Par ailleurs, les logiciels contrôlant ces avions ne sont pas vraiment « Open Source« , et sont de ce fait difficilement vérifiables par des experts internationaux. Il y a fort à parier (en réalité, il s’agit d’une certitude !) que la plupart de ces avions ultra-sophistiqués disposent de portes dérobées (backdoors) dans leurs logiciels de gestion, activables à distance et permettant de prendre le contrôle de tout ou partie de l’appareil en cas d’intérêts divergents entre fabricant et utilisateur; je ne parierais de ce fait pas exagérément sur l’apport de sécurité inconditionnel d’un appareil fourni par un pays tiers, fût-il un « ami » de longue date. Comme le dit justement Mme Amherd, la situation géopolitique peut changer rapidement, et l’ami d’hier peut ne plus le rester demain.
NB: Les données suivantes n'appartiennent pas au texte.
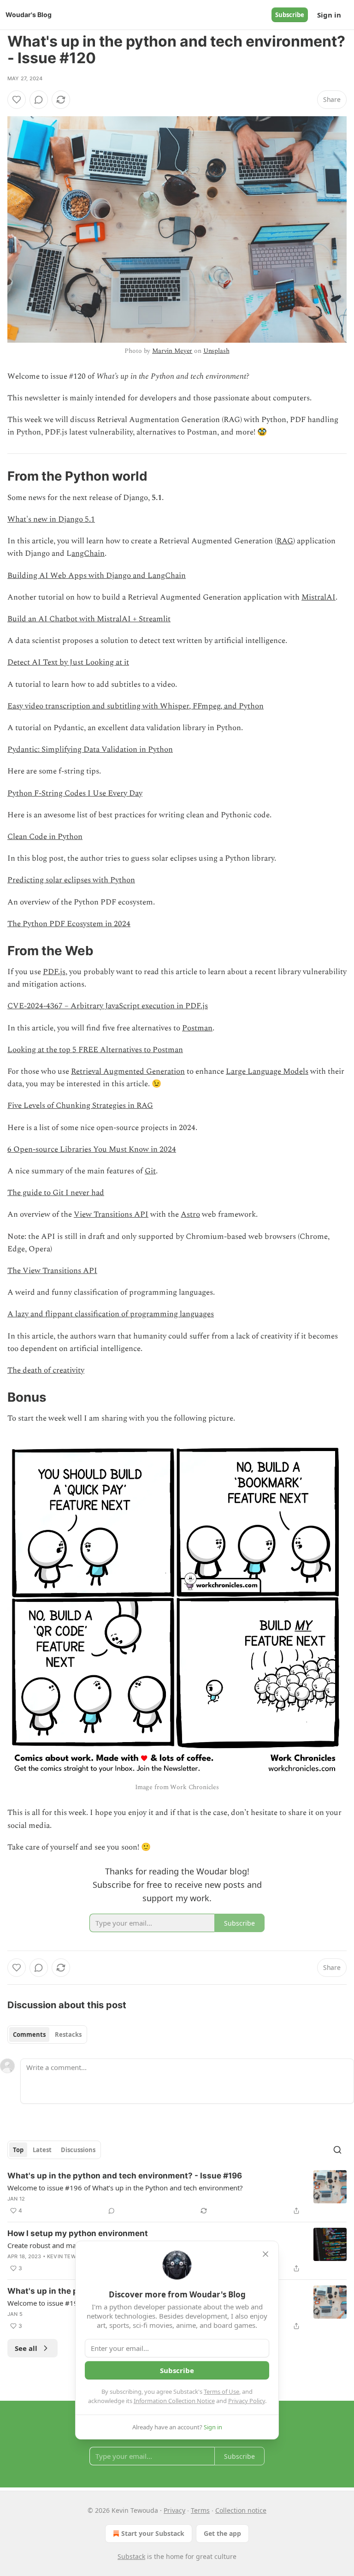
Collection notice (240, 2510)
Le peuple suisse n’aura pas la possibilité de se prononcer sur le type d’avions. Raisonnable. Mais les modèles envisagés incluent le Rafale , l’Eurofighter, le F/A 18, et le F-35A. Est-il vraiment raisonnable d’envisager d’acquérir des avions américains, alors que nos voisins européens (qui assurent aussi notre défense, soit dit en passant) en fabriquent d’excellents, et que nous avons tout intérêt à entretenir de bonnes relations avec nos voisins immédiats, plutôt que de flatter l’ego surdimensionné d’un Donald Trump qui n’a rien à fiche de tout ce qui ne s’appelle pas « United States of America » (ou plus exactement, ses électeurs) ? Ou alors, pourquoi n’avoir pas aussi envisagé, neutralité oblige, un jet comme le Soukhoï SU-57 ou similaire : après tout, on peut aussi faire un petit plaisir au tsar Vladimir Poutine, n’est-ce pas ?
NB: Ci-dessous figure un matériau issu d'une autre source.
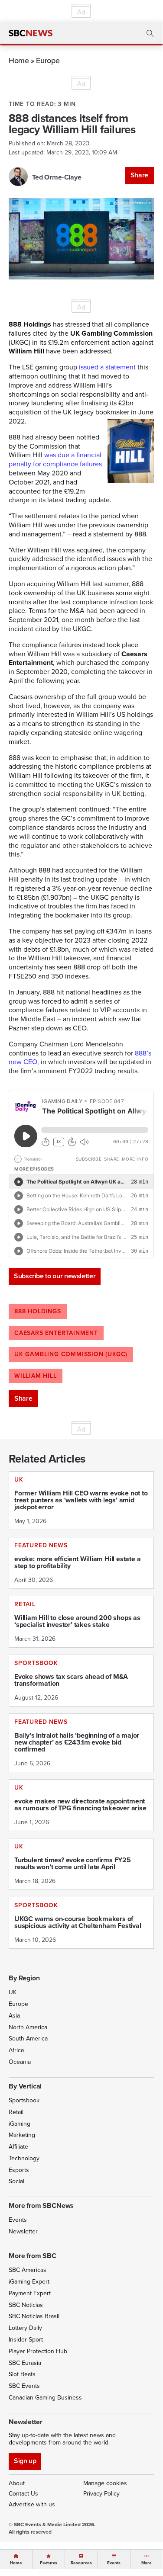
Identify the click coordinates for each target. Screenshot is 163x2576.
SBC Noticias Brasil (34, 2316)
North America (28, 2027)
Finalement, la question la plus brûlante d’actualité a peut-être été initiée par la cheffe du département militaire, madame Amherd elle-même, lorsqu’elle a affirmé (en substance) qu’il n’y avait pas de plan B, et qu’en cas de refus de ce crédit par les votants, il faudrait repenser le rôle de l’armée en Suisse. Cela fait plus de trente ans que l’on se pose régulièrement la question de savoir quel rôle l’armée doit jouer en Suisse. Refuser le crédit serait l’occasion rêvée de forcer nos politiciens, fervents adeptes de la procrastination en la matière, à se poser sérieusement la question et à redéfinir ce rôle. Bon, c’est vrai que c’est du boulot, mais nous les payons pour ce faire, après tout. Peut-être y a-t-il mieux à faire avec la jeunesse de ce pays que d’apprendre à tirer au fusil et à marcher au pas. Peut-être que les cyberattaques et le terrorisme peuvent être combattus autrement qu’avec un avion de combat supersonique (lui-même susceptible d’être rendu inopérant par une cyberattaque) ? Peut-être que la notion même de sécurité a un peu changé depuis la deuxième guerre mondiale ? L’émergence des unités de combat robotisées et dopées à l' »intelligence » artificielle rend peut-être à terme certains types d’armements lourds inefficients ?

Je voterai contre ce crédit de CHF 6 milliards, pour de nombreuses raisons; pour ceux qui me connaissent un peu, ce n’est pas un scoop. Je remercie néanmoins Mme Amherd de m’avoir fourni une raison supplémentaire de refuser ce crédit, afin d’essayer d’initier une réflexion plus fondamentale sur le rôle de l’armée dans ce pays qui se proclame neutre qu’est la Suisse.